The input:
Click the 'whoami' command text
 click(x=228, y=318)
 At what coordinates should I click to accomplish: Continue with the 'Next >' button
==
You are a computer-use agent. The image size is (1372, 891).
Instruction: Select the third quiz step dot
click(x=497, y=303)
--
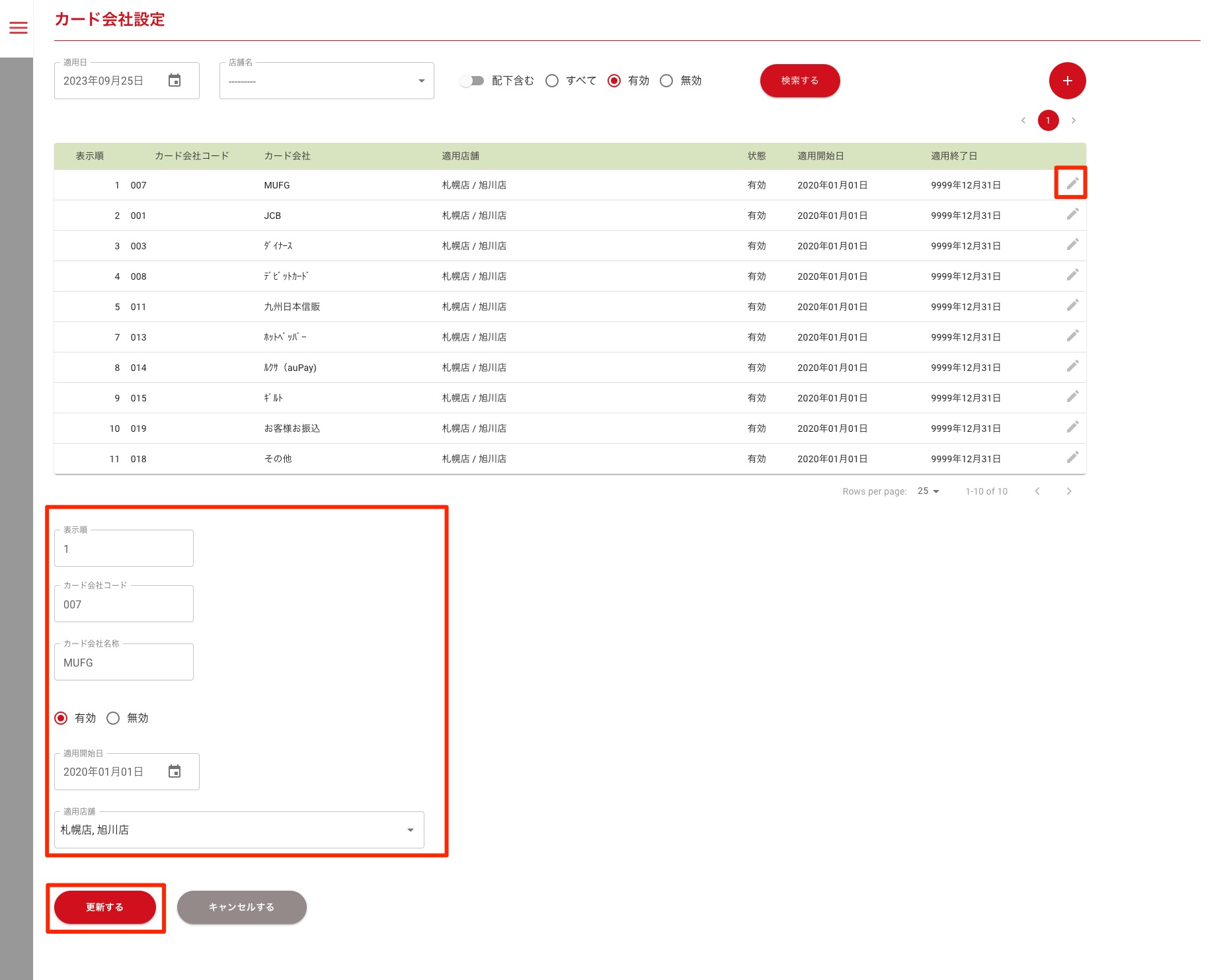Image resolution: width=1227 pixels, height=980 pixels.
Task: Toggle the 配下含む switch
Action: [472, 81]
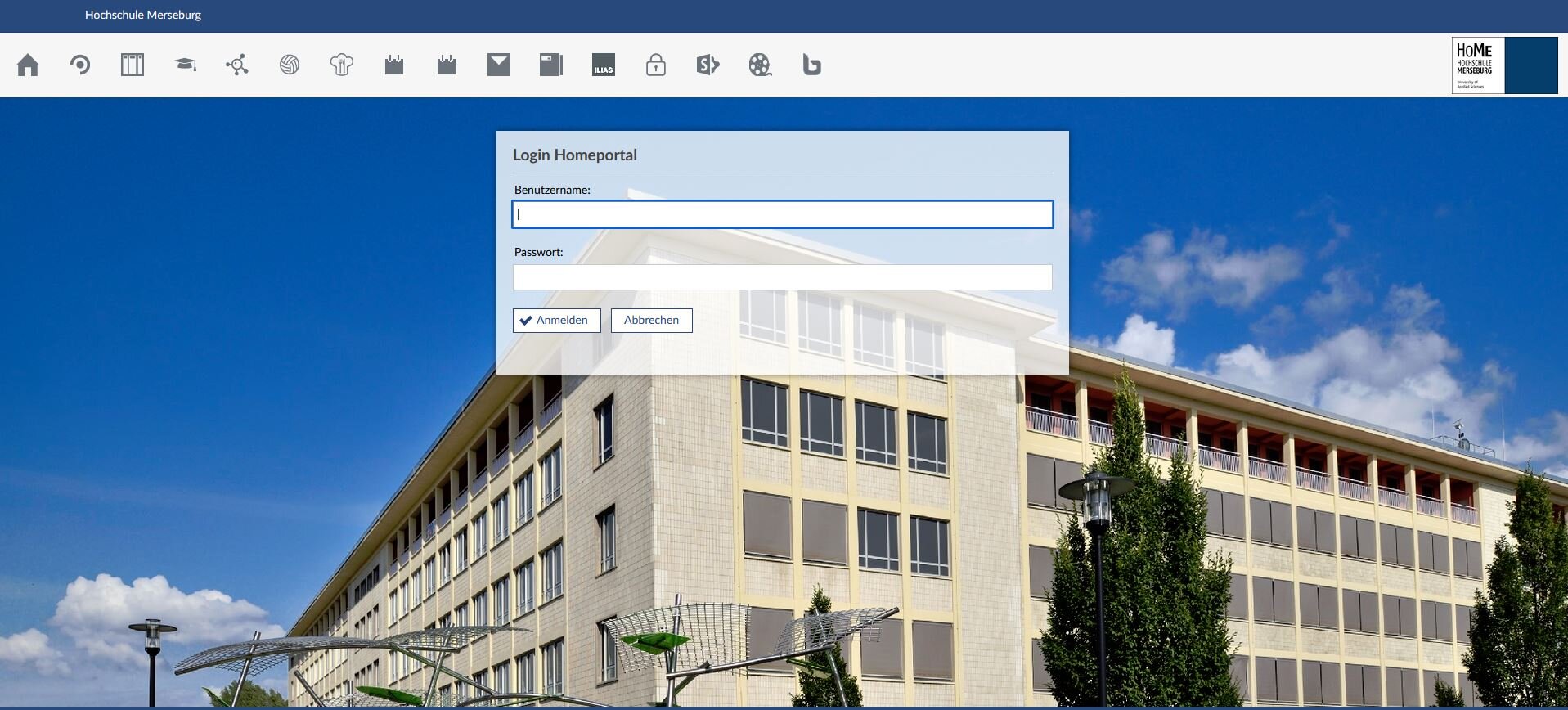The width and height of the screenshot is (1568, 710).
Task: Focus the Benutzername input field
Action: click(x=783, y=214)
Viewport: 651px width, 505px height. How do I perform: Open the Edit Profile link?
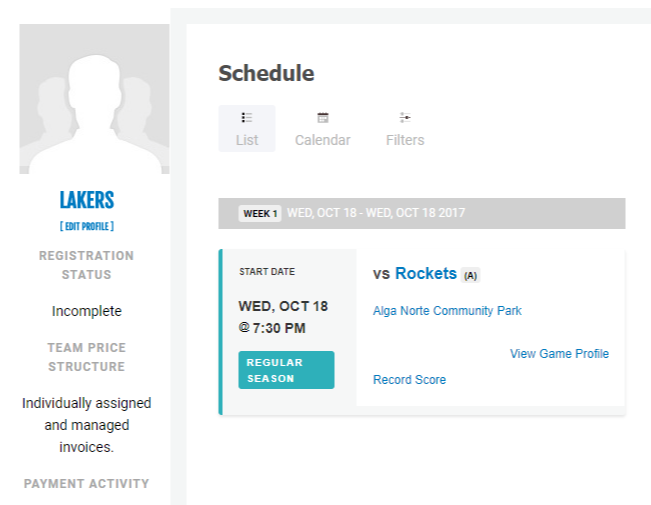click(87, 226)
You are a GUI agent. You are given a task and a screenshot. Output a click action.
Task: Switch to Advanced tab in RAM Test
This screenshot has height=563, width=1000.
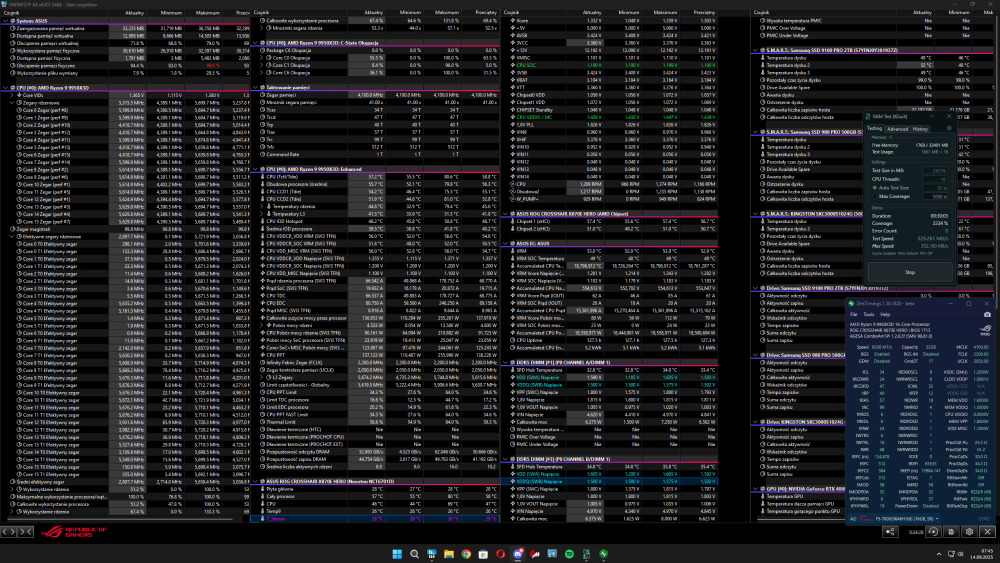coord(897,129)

Problem details:
In the data above, which lines include "agent"? Return those lines.

Response to this exercise:
You are a computer-use agent. The image size is (1372, 891).
You are a GUI agent. You are given a task and a screenshot. Output a click action.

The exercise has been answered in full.